Ve gelelim güzel gelişmeye:
İngiltere’de
okullar, yabancı bir öğrenci için dil desteğinde bulunacak bir öğretmen
talep edebiliyormuş. Bizim okul da bizdeki karşılığı belediye olan
Council’e talepte bulunmuş. Bizim hiç haberimiz olmadan ilk haftadan
öğretmen ataması yapılmış. Selim’in hızlıca öğrendiği yeni kelimelerin
kaynağı da buymuş. Kimler var seninle diye sorduk; Çinli gibi gözleri
çekik bir çocuk, bir kız, bir başka çocuk, bir de ben dedi.
2 yorum:
Biraz agladim,dua ettim ins.bu zorluklardan ruhu kuvvetli dimagi saglam rabbinin kelimelerine dayanan kullar cikar..yarin benimkiler de basliyorlar,bir Arap okuluna:)duayla...
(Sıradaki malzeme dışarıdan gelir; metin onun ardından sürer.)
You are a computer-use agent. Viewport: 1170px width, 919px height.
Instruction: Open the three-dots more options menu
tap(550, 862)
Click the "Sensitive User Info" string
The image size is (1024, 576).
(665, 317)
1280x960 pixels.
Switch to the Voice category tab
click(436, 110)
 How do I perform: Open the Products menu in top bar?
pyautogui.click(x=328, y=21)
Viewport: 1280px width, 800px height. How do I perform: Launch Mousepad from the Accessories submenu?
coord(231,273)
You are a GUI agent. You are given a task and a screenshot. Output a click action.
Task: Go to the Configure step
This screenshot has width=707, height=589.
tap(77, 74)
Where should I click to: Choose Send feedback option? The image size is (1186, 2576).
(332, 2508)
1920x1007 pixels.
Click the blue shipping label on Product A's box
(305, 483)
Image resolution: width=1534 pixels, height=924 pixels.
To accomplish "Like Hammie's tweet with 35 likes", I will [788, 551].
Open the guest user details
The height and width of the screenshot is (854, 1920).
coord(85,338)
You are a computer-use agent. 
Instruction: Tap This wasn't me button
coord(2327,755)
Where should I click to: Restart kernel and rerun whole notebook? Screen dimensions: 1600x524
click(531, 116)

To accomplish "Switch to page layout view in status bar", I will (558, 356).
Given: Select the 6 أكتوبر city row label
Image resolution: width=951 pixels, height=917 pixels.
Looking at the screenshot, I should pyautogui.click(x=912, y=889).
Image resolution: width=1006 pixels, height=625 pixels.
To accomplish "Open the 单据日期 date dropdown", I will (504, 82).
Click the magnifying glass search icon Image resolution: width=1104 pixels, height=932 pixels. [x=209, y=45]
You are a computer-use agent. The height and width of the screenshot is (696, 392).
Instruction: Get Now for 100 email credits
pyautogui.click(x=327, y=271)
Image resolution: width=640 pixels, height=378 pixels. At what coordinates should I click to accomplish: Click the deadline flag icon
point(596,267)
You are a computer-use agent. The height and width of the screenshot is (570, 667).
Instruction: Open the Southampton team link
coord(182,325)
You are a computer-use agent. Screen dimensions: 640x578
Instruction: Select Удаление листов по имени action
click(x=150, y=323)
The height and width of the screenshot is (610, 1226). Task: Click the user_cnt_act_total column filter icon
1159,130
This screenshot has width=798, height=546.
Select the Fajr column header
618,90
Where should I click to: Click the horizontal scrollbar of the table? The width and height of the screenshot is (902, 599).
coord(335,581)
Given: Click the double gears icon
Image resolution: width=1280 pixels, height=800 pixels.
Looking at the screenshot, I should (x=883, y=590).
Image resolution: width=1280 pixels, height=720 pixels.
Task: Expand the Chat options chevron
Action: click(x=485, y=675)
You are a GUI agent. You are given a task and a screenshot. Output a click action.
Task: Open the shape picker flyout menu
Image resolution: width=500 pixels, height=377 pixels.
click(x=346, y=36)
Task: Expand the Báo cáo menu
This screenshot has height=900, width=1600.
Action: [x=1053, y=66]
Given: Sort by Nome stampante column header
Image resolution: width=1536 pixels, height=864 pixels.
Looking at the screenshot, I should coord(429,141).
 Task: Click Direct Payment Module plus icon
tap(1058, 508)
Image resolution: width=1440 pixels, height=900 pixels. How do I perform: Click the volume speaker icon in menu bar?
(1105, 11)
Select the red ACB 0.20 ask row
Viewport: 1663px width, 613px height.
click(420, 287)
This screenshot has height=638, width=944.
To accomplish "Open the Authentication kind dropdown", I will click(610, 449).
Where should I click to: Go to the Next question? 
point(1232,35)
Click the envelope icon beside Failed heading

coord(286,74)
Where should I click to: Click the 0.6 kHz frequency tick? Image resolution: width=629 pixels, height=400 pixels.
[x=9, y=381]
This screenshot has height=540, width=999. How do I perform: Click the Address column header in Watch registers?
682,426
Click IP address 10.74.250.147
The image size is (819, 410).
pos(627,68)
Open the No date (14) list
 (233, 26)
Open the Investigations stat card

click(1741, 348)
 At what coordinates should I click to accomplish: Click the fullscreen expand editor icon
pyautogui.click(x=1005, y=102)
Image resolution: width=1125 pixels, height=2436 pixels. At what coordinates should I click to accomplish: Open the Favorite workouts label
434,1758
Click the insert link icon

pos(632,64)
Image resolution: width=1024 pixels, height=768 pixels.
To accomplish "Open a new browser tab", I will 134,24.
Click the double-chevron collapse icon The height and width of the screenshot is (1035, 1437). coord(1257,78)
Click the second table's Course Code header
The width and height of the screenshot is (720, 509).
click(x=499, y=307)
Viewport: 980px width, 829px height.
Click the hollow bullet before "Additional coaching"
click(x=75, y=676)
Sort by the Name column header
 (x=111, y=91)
Kurban olurum Selim'imi verene. Gozlerim doldu. Rabbim hep guzel hayirli insanlarla karsilastirsin Selim'imide sizide Delisim. Selim en kisa zamanda her seyi halleder gor bak Rabbimin izniyle. Opuyorum. Bu arada formasi pek yakismis masallah barekallah.